If thou art privy to thy country's fate,
Which, happily, foreknowing may avoid, O, speak!
Or if thou hast uphoarded in thy life
Extorted treasure in the womb of earth,
For which, they say, you spirits oft walk in death,
Speak of it: stay, and speak! Stop it, Marcellus.

This moment provides another opportunity for stage effects: how does the Ghost appear in several places? Modern productions may use projections here, while older ones may have employed trapdoors, or costumed doubles.

MARCELLUS
Shall I strike at it with my partisan?

HORATIO
Do, if it will not stand.

BERNARDO
'Tis here!

HORATIO
'Tis here!

MARCELLUS
'Tis gone!

Exit Ghost

We do it wrong, being so majestical,
To offer it the show of violence;
For it is, as the air, invulnerable,
And our vain blows malicious mockery.

The Ghost will later reiterate his inability to stay out in daylight, which was a conventional aspect of ghost-stories and folk-beliefs, as Horatio explains here.

BERNARDO
It was about to speak, when the cock crew.

HORATIO
And then it started like a guilty thing
Upon a fearful summons. I have heard,
The cock, that is the trumpet to the morn,
Doth with his lofty and shrill-sounding throat
Awake the god of day; and, at his warning,
Whether in sea or fire, in earth or air,
The extravagant and erring spirit hies
To his confine: and of the truth herein
This present object made probation.

Marcellus' discussion of Christmas folk-lore is odd, as it doesn't relate immediately to the scene, except perhaps to contrast Horatio's educated Roman anecdote with Marcellus' folk-belief. It might be wistful, wishing for the peace of Christmas-time rather than the current situation. Thematically, it introduces the idea that Christian belief can oppose and overcome supernatural malice.
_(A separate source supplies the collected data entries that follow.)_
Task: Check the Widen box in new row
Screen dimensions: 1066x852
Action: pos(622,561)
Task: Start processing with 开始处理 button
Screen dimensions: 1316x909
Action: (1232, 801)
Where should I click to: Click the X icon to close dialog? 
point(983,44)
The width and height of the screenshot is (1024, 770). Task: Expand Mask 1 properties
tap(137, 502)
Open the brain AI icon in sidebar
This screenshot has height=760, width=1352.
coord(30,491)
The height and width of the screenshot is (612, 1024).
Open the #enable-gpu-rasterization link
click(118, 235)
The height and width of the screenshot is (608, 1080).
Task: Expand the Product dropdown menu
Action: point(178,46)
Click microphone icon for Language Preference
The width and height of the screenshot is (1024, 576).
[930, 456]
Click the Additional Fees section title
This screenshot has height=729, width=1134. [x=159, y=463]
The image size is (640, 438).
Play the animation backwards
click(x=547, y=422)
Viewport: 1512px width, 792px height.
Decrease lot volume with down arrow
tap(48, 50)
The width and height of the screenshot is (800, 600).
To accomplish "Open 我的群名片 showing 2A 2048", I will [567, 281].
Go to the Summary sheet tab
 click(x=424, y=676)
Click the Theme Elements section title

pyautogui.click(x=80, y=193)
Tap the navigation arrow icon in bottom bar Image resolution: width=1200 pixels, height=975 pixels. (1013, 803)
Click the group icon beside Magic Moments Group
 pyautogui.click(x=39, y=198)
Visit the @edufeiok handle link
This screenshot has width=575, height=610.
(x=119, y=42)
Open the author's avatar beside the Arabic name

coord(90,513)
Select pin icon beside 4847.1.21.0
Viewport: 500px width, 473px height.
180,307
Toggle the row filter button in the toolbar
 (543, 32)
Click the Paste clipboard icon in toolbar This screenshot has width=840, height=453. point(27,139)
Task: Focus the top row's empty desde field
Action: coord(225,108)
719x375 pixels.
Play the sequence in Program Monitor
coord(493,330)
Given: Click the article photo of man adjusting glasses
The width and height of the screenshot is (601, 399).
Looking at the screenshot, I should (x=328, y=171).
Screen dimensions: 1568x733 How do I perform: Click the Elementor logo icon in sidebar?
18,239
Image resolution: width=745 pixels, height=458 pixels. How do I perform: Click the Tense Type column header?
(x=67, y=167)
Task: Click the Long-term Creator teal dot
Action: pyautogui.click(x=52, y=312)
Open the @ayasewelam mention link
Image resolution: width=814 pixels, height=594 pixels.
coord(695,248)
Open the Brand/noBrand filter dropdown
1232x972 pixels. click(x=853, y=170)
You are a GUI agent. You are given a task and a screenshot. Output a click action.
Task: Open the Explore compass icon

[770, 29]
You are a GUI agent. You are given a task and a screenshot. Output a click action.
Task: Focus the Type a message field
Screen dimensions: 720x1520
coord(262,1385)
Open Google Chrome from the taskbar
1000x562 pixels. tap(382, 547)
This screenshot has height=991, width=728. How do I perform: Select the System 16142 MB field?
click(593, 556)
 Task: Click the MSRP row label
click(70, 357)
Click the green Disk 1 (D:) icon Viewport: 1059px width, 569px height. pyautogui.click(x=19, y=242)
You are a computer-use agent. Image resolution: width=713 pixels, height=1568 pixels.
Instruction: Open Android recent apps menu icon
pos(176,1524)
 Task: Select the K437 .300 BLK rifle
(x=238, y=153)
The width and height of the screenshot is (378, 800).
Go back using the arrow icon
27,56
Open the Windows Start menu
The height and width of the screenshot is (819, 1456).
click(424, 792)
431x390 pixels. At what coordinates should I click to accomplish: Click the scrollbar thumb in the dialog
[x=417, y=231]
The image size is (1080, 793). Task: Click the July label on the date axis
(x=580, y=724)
Horatio's description of morning is perhaps overly poetic, once again emphasizing his intellectual nature.

This is the first mention of young Hamlet so far, and we are told virtually nothing about him. Old Hamlet's death, too, has barely been alluded to. Despite the substantial exposition, the scene leaves the audience with more questions than answers.

MARCELLUS
It faded on the crowing of the cock.
Some say that ever 'gainst that season comes
Wherein our Saviour's birth is celebrated,
The bird of dawning singeth all night long:
And then, they say, no spirit dares stir abroad;
The nights are wholesome; then no planets strike,
No fairy takes, nor witch hath power to charm,
So hallowed and so gracious is the time.

HORATIO
So have I heard and do in part believe it.
But, look, the morn, in russet mantle clad,
Walks o'er the dew of yon high eastward hill:
Break we our watch up; and by my advice,
Let us impart what we have seen tonight
Unto young Hamlet; for, upon my life,
This spirit, dumb to us, will speak to him.
Do you consent we shall acquaint him with it,
As needful in our loves, fitting our duty?

MARCELLUS
Let's do't, I pray; and I this morning know
Where we shall find him most conveniently.